Au fil des échanges, les noms des candidats potentiels ont commencé à défiler. L’animateur s’est montré peu enthousiaste à l’égard des figures habituelles, laissant paraître une lassitude vis-à-vis d’une offre politique qu’il juge essoufflée avant même d’avoir dévoilé son candidat de cœur.
Édouard Philippe, Gabriel Attal… et puis Lisnard
Face aux noms les plus cités à droite — Édouard Philippe et Gabriel Attal — Patrick Sébastien a laissé tomber une phrase lapidaire : « Ça fait un moment qu’ils y sont. » Un jugement sommaire qui résume son sentiment que ces profils incarnent une continuité politique, et non la rupture qu’il appelle de ses vœux.
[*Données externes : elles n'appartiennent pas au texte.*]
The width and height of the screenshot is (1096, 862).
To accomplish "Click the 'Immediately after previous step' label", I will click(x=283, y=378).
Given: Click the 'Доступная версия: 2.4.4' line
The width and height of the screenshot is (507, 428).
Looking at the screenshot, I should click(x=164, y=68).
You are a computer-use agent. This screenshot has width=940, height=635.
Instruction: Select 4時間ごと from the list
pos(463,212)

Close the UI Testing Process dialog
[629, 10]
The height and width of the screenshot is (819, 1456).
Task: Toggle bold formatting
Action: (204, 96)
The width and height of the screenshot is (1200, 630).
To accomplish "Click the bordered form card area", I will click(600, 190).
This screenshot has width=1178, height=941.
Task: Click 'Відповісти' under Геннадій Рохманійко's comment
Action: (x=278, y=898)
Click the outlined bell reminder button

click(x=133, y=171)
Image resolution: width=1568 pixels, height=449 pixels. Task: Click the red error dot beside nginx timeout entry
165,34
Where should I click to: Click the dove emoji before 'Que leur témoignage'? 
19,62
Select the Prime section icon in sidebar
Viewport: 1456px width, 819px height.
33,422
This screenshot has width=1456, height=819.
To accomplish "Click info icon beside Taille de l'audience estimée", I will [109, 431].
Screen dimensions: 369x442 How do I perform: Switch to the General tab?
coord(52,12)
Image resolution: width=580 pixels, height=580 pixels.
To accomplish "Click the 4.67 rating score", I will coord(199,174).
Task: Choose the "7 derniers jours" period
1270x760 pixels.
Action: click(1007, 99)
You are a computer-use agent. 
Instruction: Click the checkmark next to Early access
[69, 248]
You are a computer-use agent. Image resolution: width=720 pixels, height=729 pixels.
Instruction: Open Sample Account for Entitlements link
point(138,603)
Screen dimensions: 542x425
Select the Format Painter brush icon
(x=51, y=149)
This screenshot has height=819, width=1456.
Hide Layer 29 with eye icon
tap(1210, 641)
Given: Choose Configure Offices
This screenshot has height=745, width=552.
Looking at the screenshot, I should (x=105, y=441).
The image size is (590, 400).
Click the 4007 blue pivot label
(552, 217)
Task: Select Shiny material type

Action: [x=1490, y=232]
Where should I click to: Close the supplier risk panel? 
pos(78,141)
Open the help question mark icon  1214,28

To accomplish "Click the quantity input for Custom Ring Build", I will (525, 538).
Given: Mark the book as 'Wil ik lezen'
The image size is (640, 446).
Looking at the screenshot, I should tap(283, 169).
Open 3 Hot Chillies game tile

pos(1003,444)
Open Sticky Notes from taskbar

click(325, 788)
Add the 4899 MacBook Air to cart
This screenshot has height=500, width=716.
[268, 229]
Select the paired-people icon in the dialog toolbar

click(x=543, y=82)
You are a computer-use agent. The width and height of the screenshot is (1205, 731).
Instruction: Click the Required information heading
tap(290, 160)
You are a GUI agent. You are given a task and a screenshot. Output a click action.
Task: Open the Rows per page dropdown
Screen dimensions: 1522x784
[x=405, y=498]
C’est alors qu’un autre nom a émergé, d’abord avec prudence, puis avec une conviction croissante. Celui de David Lisnard, maire de Cannes, figure moins médiatisée que ses concurrents mais qui retient l’attention de l’animateur pour des raisons précises : sa proximité supposée avec les préoccupations concrètes des citoyens, son ancrage dans la réalité du terrain et sa lutte déclarée contre les lourdeurs administratives.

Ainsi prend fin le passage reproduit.